▶ [YOUR GOAL]: In the passage on improving search queries, list every form in which the invention can be implemented.

▶ [PASSAGE GIVEN]:
________
What is needed are systems and methods for improving queries such that they are more likely to yield useful search results.
Systems and methods are disclosed for improving search quality. It should be appreciated that the present invention can be implemented in numerous ways, including as a process, an apparatus, a system, a device, a method, or a computer readable medium such as a computer readable storage medium or a computer network wherein program instructions are sent over optical or electronic communication lines. Several inventive embodiments of the present invention are described below.
In one embodiment, a method may generally include receiving a query containing at least one query term, making a determination whether the query includes a compound query term, a query term included in a set of inflectional forms, and/or a query term included in a set of alternative spellings, and if so, automatically expanding the query to include an alternative representations of the compound query term, a corresponding inflectional forms from the set of inflectional forms and/or a corresponding alternative spellings from the set of alternative spellings, searching a database using the expanded query, and returning results to a user.
In another embodiment, a method may generally include identifying a set of terms associated with a document, expanding the set of terms by further associating with the document one or more alternative spellings, additional inflectional forms of at least one term in the set of terms, and/or one or more alternative representations of at least one compound term in the set of terms, and indexing the document using the expanded set of terms.
________
(Rows from a screen grounding dataset)

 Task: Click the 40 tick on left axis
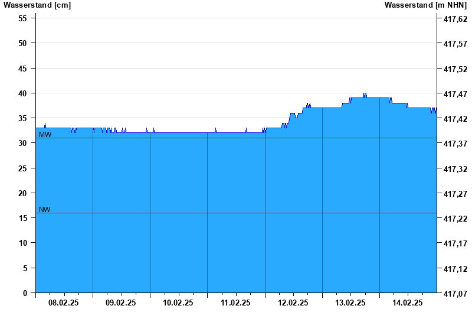point(23,93)
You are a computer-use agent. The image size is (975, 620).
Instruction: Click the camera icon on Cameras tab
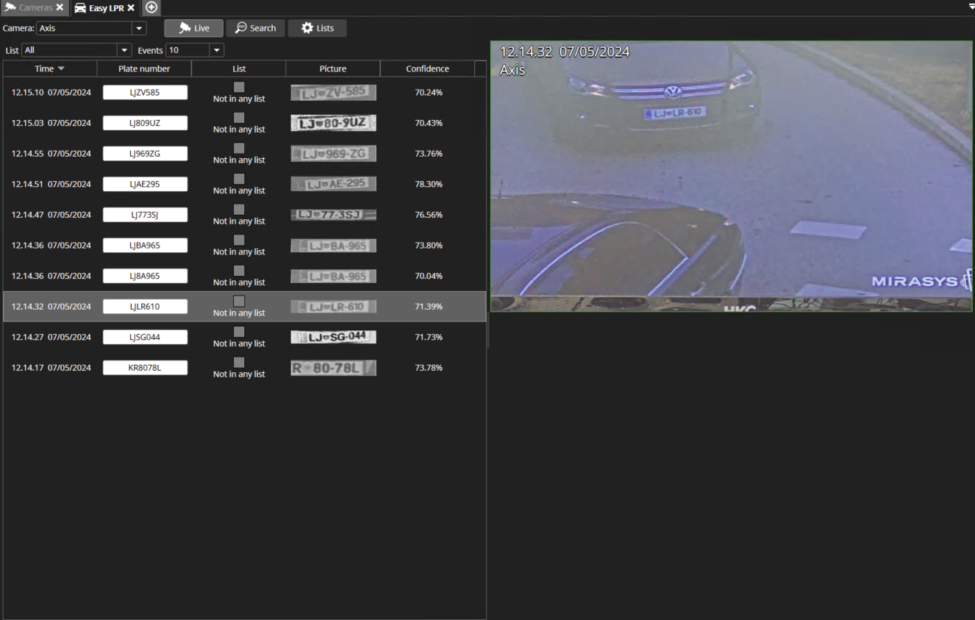(10, 7)
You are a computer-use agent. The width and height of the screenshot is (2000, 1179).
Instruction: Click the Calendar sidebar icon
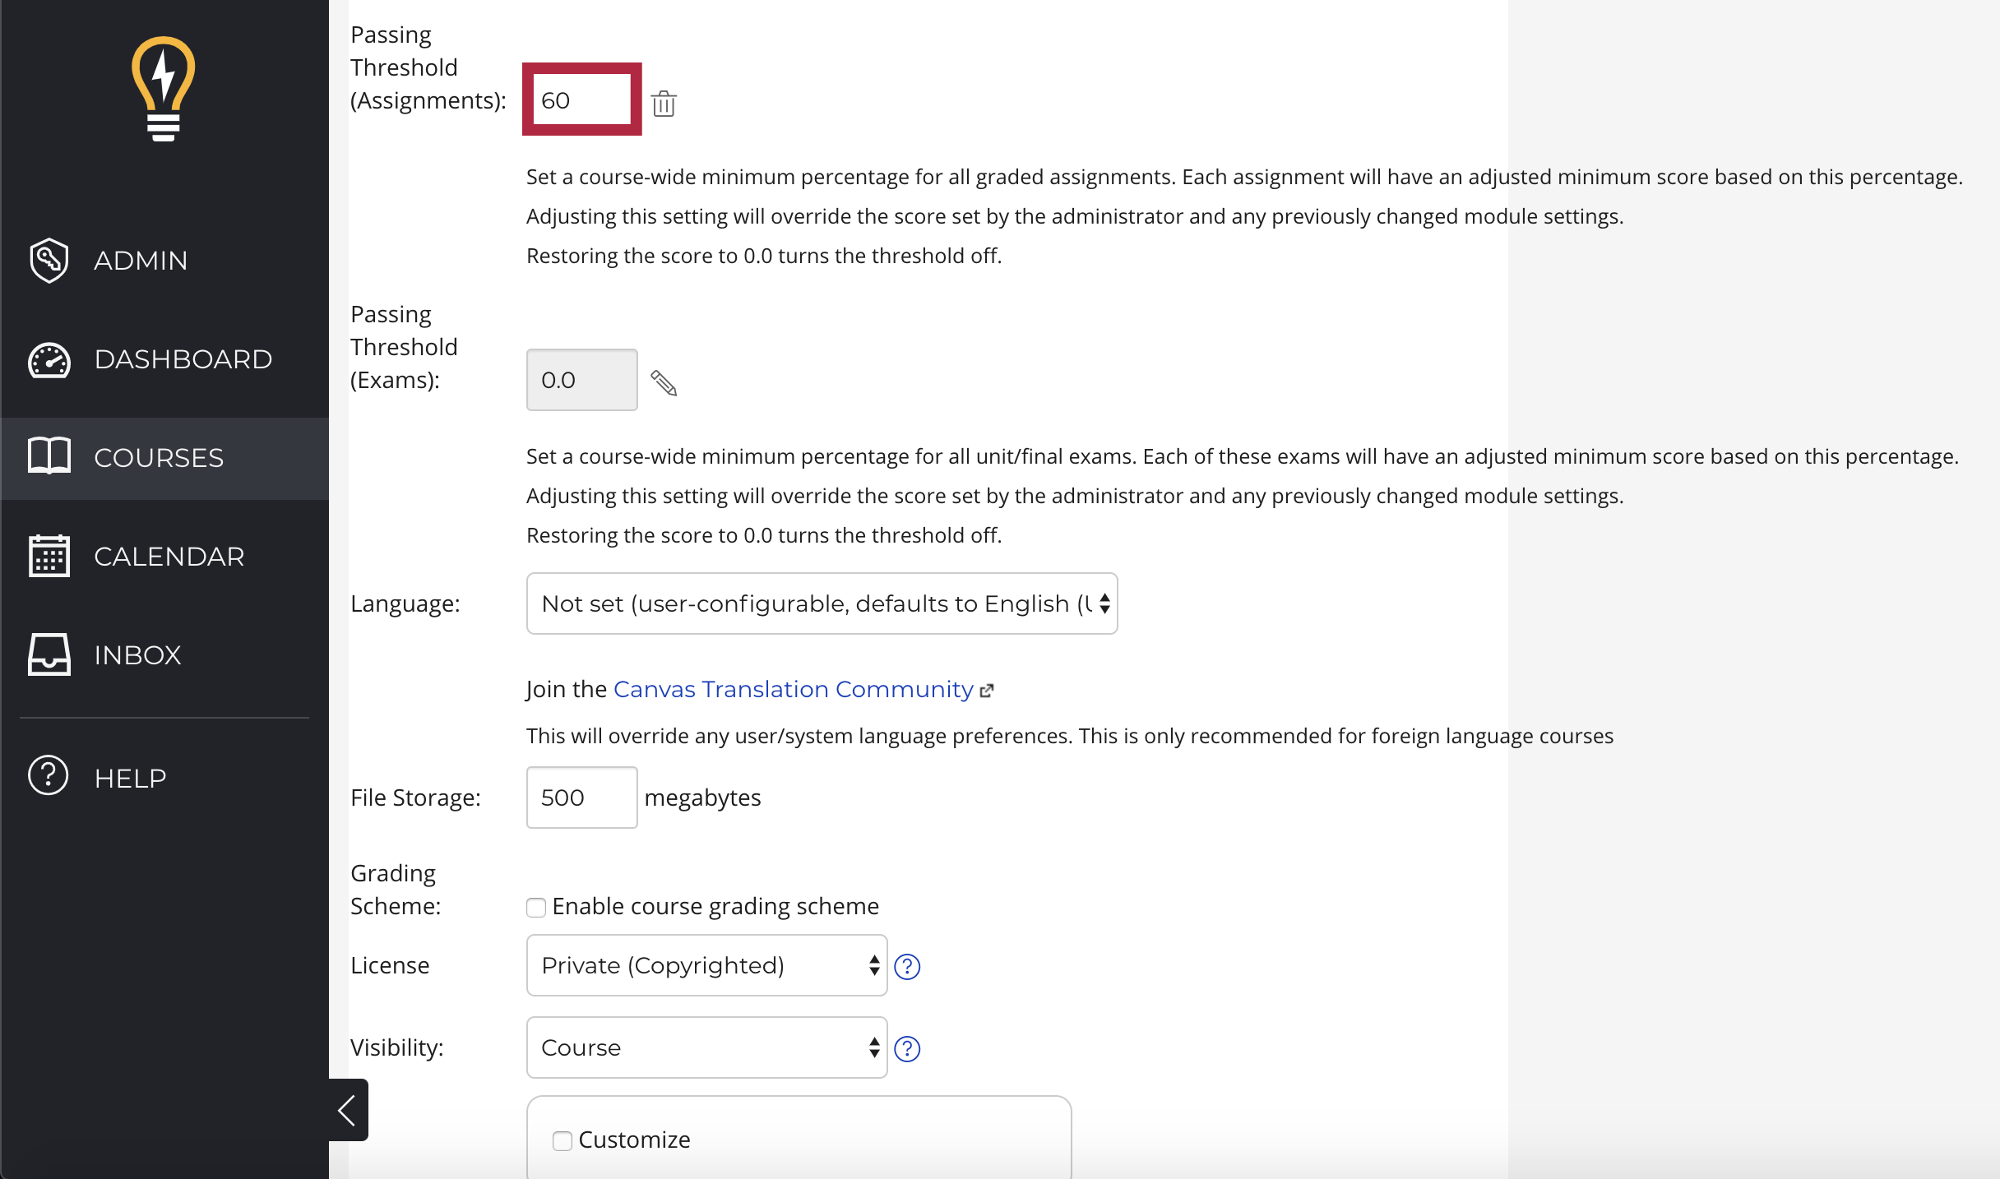(x=48, y=554)
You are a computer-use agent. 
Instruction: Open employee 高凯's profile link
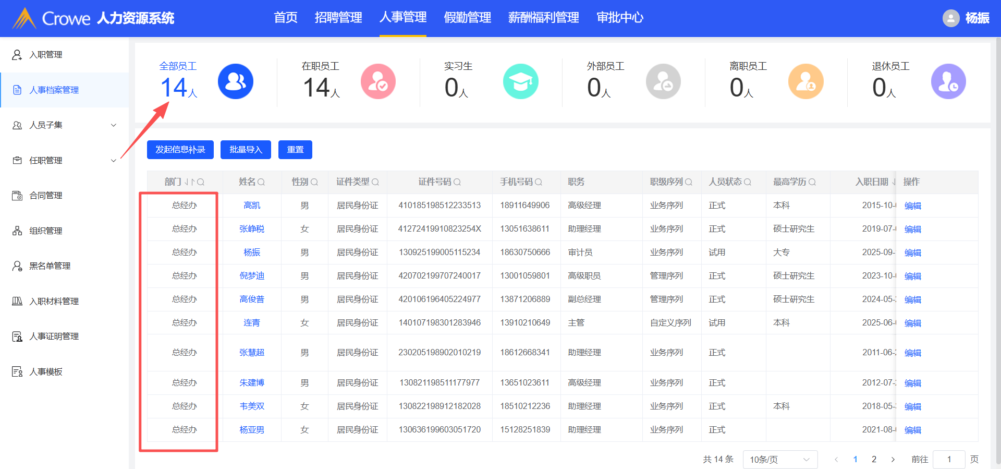252,206
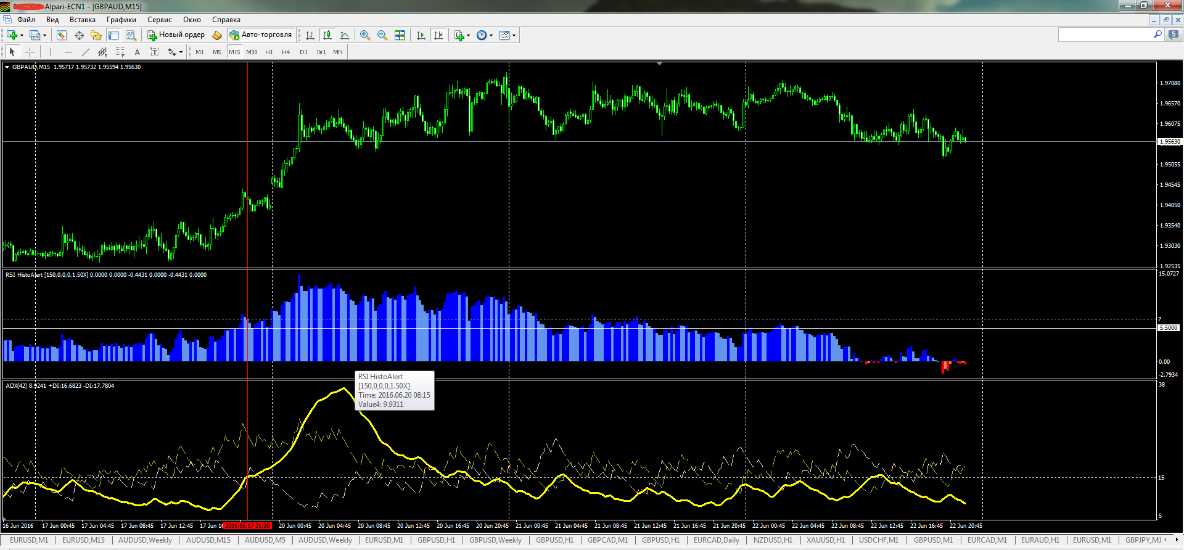Open the Графики menu
The height and width of the screenshot is (550, 1184).
point(121,20)
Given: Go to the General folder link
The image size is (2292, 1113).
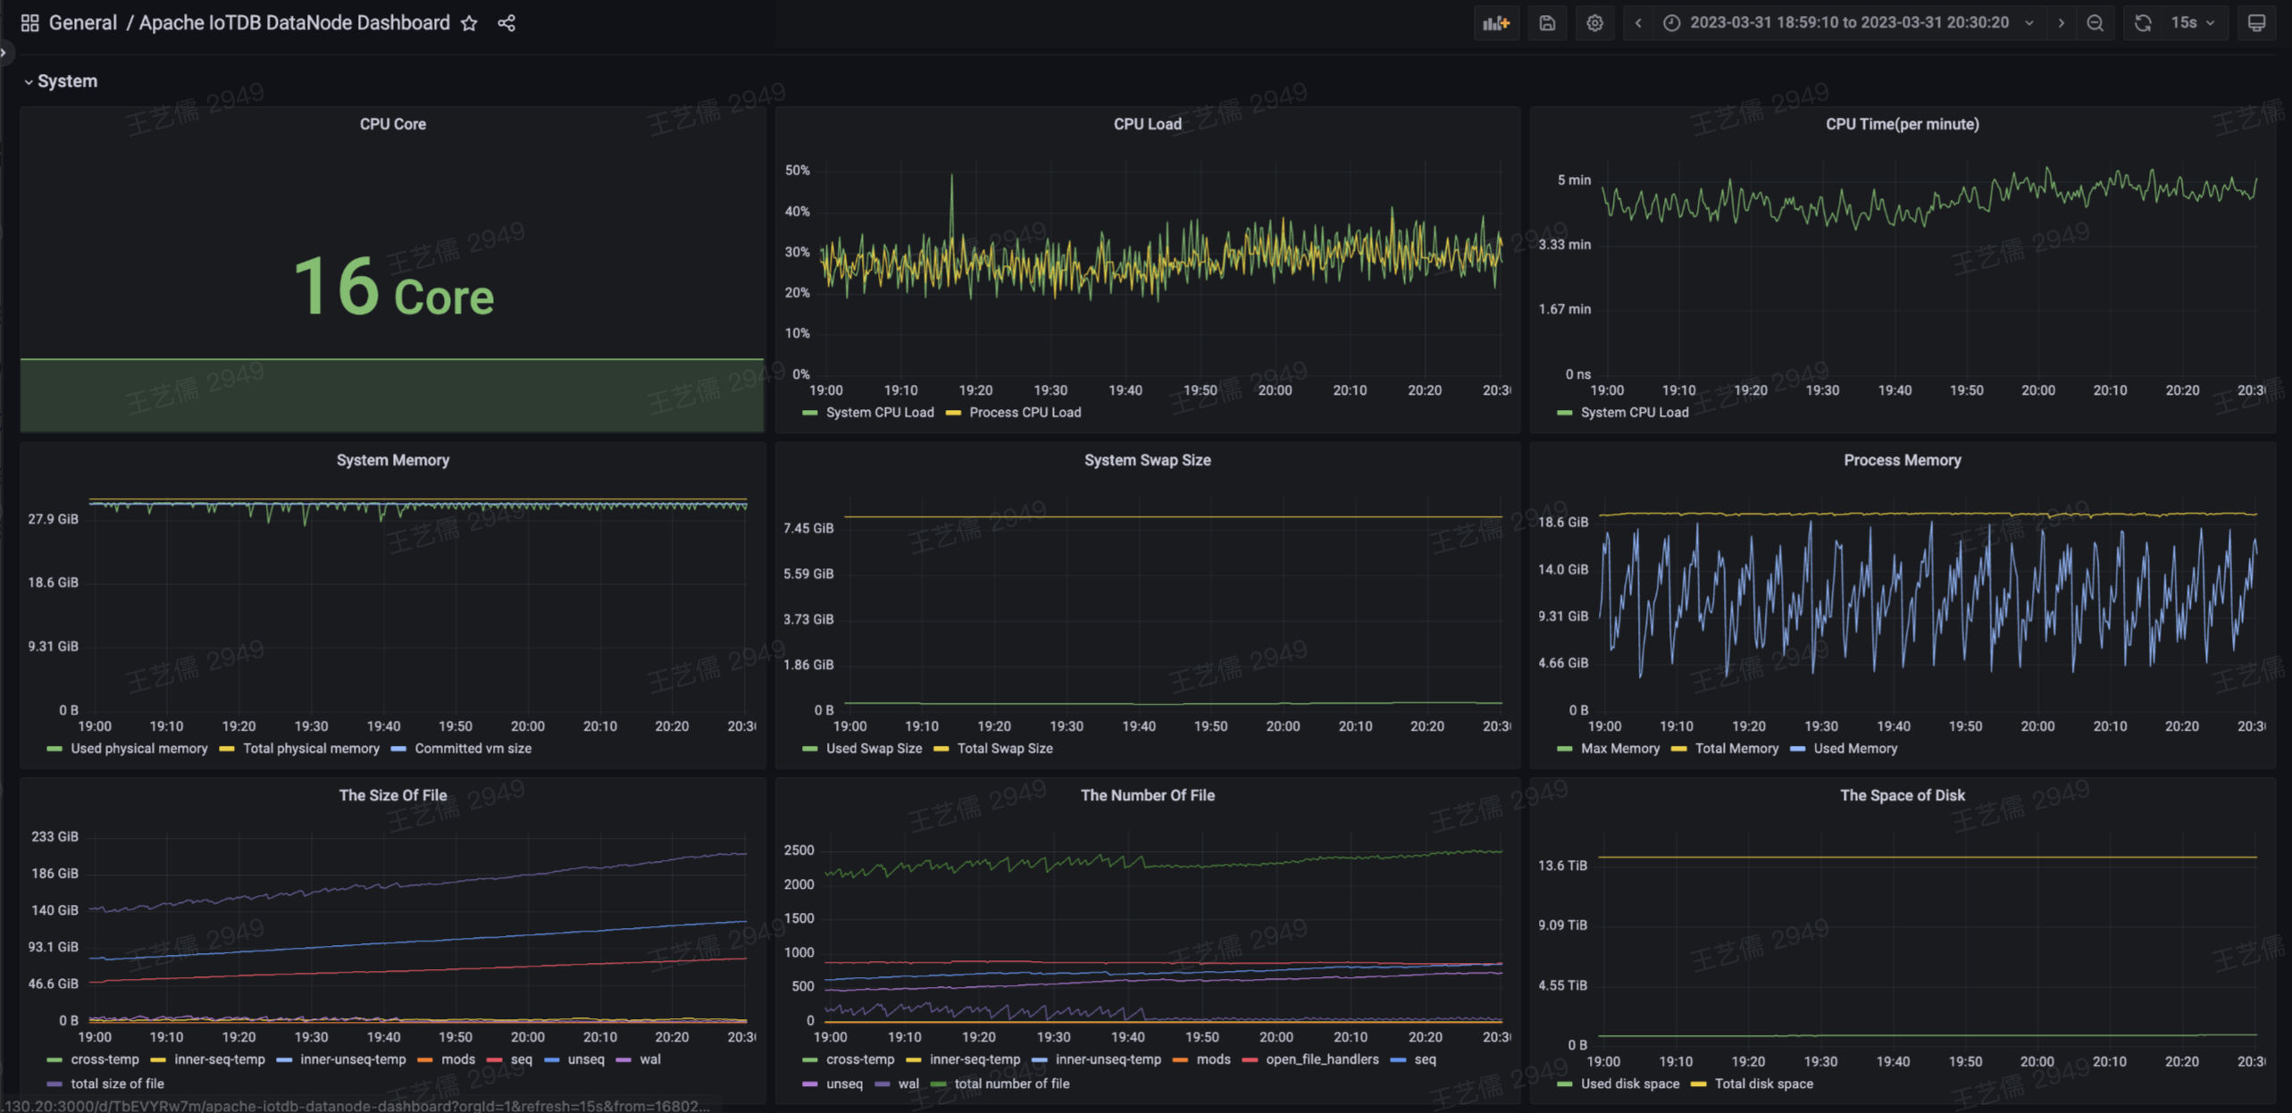Looking at the screenshot, I should click(82, 23).
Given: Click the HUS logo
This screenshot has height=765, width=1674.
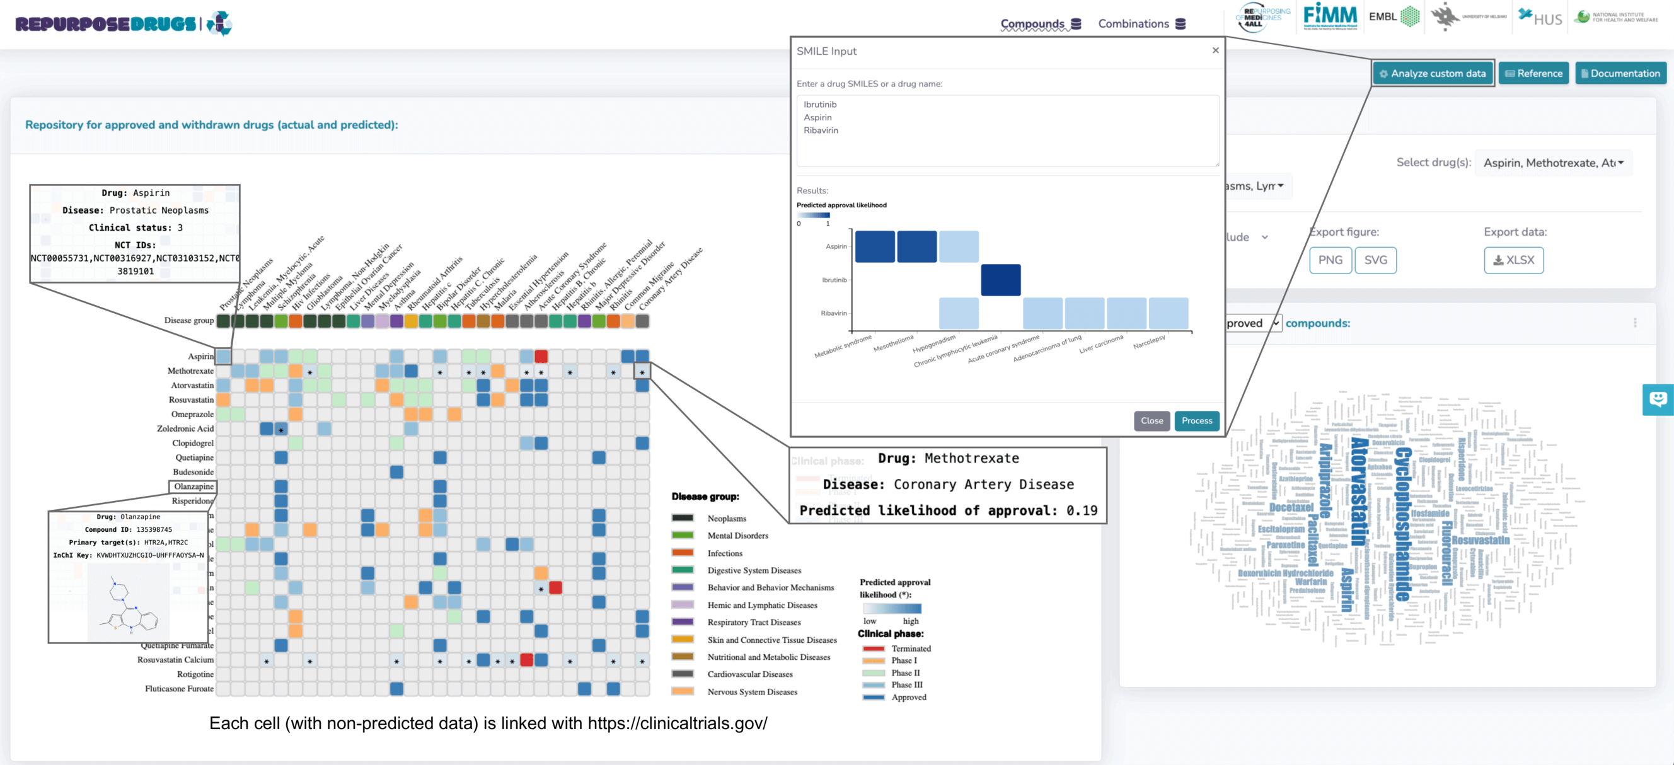Looking at the screenshot, I should coord(1539,18).
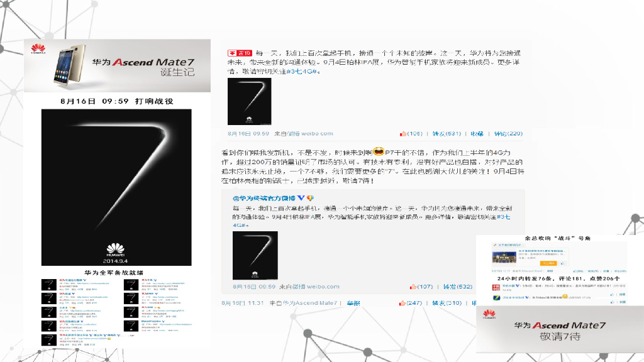
Task: Click the 收藏 favorite link
Action: (x=477, y=133)
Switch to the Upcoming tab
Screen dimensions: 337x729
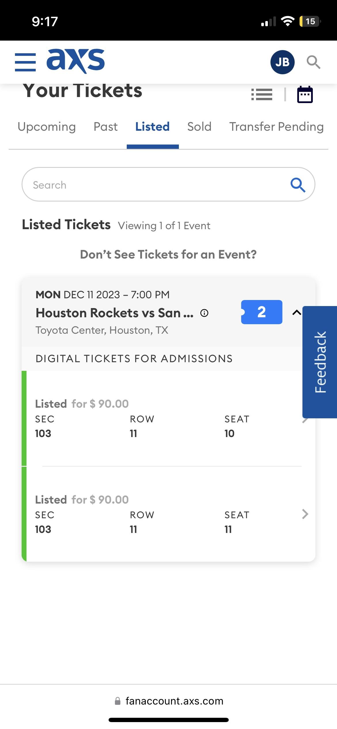pyautogui.click(x=47, y=127)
________
▶ [RESPONSE FOR THIS EXERCISE]:
- a process
- an apparatus
- a system
- a device
- a method
- a computer readable medium